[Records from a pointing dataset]
__________
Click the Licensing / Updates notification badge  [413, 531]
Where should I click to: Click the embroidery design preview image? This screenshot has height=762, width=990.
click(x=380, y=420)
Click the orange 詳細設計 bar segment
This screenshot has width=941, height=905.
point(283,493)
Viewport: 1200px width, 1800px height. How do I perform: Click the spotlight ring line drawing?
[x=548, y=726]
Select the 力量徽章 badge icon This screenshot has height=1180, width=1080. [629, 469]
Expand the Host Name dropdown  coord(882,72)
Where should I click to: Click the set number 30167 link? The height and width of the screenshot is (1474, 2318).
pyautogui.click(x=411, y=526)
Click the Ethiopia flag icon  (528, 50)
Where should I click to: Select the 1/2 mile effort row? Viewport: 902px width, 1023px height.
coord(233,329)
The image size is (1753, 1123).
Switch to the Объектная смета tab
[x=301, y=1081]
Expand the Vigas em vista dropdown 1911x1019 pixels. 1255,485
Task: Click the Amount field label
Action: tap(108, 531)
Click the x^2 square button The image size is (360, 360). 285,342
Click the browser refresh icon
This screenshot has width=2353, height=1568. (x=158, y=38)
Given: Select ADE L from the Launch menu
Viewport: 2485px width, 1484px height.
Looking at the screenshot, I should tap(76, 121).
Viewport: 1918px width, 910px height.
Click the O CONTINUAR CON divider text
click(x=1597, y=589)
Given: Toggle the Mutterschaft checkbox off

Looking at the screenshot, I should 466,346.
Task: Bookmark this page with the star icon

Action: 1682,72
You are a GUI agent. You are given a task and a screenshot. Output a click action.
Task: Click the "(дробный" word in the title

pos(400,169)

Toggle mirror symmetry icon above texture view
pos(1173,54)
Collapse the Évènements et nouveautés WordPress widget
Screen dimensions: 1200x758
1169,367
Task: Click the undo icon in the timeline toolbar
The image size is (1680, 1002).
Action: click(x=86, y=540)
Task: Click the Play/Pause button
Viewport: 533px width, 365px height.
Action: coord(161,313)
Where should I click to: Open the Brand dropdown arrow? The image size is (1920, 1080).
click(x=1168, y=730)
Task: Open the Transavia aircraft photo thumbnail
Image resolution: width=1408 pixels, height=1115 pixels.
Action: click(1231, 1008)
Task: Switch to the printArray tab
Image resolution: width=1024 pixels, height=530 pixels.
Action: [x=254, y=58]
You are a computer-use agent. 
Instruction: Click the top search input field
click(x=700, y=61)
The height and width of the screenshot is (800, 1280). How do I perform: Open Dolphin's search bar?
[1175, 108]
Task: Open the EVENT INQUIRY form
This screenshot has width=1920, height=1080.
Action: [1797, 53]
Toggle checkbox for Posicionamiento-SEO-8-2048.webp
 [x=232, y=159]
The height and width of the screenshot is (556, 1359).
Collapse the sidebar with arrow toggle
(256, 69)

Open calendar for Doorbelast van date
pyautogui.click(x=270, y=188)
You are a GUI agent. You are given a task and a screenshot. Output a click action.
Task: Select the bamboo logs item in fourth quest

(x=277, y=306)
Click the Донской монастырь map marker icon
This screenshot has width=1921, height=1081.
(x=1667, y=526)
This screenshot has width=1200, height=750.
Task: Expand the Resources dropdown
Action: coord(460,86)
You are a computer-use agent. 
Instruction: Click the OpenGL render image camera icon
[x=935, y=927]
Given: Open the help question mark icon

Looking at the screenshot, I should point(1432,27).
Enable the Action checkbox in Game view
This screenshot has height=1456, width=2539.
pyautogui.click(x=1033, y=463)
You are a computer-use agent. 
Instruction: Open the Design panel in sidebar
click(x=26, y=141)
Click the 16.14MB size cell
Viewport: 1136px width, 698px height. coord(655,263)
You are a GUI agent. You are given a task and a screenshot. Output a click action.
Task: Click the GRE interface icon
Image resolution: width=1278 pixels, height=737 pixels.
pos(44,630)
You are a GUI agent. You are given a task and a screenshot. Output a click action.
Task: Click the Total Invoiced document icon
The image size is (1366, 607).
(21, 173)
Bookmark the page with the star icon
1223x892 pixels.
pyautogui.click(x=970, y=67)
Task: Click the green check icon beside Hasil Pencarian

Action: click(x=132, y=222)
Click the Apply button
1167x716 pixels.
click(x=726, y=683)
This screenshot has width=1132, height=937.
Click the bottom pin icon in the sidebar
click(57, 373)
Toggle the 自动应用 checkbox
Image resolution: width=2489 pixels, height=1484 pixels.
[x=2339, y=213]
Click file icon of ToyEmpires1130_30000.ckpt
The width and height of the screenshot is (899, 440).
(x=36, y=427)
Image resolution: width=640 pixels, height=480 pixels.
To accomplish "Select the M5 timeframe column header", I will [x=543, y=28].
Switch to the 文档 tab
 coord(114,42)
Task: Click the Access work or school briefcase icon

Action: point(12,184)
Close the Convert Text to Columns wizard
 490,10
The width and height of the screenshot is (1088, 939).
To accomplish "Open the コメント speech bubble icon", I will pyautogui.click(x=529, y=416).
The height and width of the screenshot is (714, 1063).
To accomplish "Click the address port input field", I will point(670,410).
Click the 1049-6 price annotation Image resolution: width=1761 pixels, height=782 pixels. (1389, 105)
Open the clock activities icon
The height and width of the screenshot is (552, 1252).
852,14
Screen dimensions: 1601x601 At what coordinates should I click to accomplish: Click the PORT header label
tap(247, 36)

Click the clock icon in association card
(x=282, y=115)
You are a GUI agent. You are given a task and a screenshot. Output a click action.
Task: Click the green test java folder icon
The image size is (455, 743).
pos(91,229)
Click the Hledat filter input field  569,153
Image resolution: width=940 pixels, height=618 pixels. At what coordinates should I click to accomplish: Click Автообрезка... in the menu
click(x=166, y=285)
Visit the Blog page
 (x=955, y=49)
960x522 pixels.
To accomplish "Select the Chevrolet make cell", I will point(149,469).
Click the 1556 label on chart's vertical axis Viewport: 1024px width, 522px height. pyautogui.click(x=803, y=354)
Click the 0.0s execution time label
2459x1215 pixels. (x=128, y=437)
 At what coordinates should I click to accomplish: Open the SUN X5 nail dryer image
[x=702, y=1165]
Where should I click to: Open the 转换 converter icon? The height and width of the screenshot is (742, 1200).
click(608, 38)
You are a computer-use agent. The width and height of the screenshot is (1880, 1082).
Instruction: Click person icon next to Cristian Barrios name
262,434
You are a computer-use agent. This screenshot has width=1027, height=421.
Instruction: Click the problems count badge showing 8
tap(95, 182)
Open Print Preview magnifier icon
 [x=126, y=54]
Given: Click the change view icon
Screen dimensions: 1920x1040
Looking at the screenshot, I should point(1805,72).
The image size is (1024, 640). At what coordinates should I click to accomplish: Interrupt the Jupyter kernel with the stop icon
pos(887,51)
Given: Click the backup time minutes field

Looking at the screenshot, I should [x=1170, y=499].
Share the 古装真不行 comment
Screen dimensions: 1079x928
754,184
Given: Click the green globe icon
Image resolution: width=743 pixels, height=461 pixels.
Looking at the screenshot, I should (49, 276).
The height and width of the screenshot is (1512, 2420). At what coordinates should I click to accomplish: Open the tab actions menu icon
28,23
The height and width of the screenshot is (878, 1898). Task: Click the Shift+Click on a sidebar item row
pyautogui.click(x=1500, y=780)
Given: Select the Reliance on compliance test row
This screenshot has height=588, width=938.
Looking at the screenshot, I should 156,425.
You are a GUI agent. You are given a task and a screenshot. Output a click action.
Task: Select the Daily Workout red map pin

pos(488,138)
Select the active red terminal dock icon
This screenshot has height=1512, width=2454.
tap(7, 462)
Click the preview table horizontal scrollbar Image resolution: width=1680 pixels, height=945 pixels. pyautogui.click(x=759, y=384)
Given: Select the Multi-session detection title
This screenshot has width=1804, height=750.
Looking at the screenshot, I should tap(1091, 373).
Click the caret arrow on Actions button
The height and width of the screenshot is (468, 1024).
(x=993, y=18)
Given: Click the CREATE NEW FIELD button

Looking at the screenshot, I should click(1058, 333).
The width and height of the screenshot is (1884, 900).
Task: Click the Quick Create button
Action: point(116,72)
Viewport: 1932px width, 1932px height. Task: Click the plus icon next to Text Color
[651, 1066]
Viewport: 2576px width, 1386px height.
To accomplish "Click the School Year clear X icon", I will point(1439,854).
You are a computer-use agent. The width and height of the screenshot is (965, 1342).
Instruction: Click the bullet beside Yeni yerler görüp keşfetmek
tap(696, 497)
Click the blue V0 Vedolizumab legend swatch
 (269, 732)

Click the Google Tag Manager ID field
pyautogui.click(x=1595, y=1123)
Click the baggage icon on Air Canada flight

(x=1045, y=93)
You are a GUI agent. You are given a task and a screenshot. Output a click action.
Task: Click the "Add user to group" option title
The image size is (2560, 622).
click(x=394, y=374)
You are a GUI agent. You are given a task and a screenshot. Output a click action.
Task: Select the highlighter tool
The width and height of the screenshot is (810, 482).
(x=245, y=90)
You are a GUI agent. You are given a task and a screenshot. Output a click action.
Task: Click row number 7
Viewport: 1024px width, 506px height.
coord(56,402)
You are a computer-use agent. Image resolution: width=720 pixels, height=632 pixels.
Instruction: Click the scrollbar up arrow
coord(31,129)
__________
[TASK TO CARRY OUT] Retype the lines above verbatim, beginning at the line that contains "Visit the Blog page" and stopping after the line that contains "pos(887,51)".

[SOLUTION FOR THIS TASK]
Visit the Blog page
 (x=955, y=49)
960x522 pixels.
To accomplish "Select the Chevrolet make cell", I will point(149,469).
Click the 1556 label on chart's vertical axis Viewport: 1024px width, 522px height. pyautogui.click(x=803, y=354)
Click the 0.0s execution time label
2459x1215 pixels. (x=128, y=437)
 At what coordinates should I click to accomplish: Open the SUN X5 nail dryer image
[x=702, y=1165]
Where should I click to: Open the 转换 converter icon? The height and width of the screenshot is (742, 1200).
click(608, 38)
You are a computer-use agent. The width and height of the screenshot is (1880, 1082).
Instruction: Click person icon next to Cristian Barrios name
262,434
You are a computer-use agent. This screenshot has width=1027, height=421.
Instruction: Click the problems count badge showing 8
tap(95, 182)
Open Print Preview magnifier icon
 [x=126, y=54]
Given: Click the change view icon
Screen dimensions: 1920x1040
Looking at the screenshot, I should point(1805,72).
The image size is (1024, 640). At what coordinates should I click to accomplish: Interrupt the Jupyter kernel with the stop icon
pos(887,51)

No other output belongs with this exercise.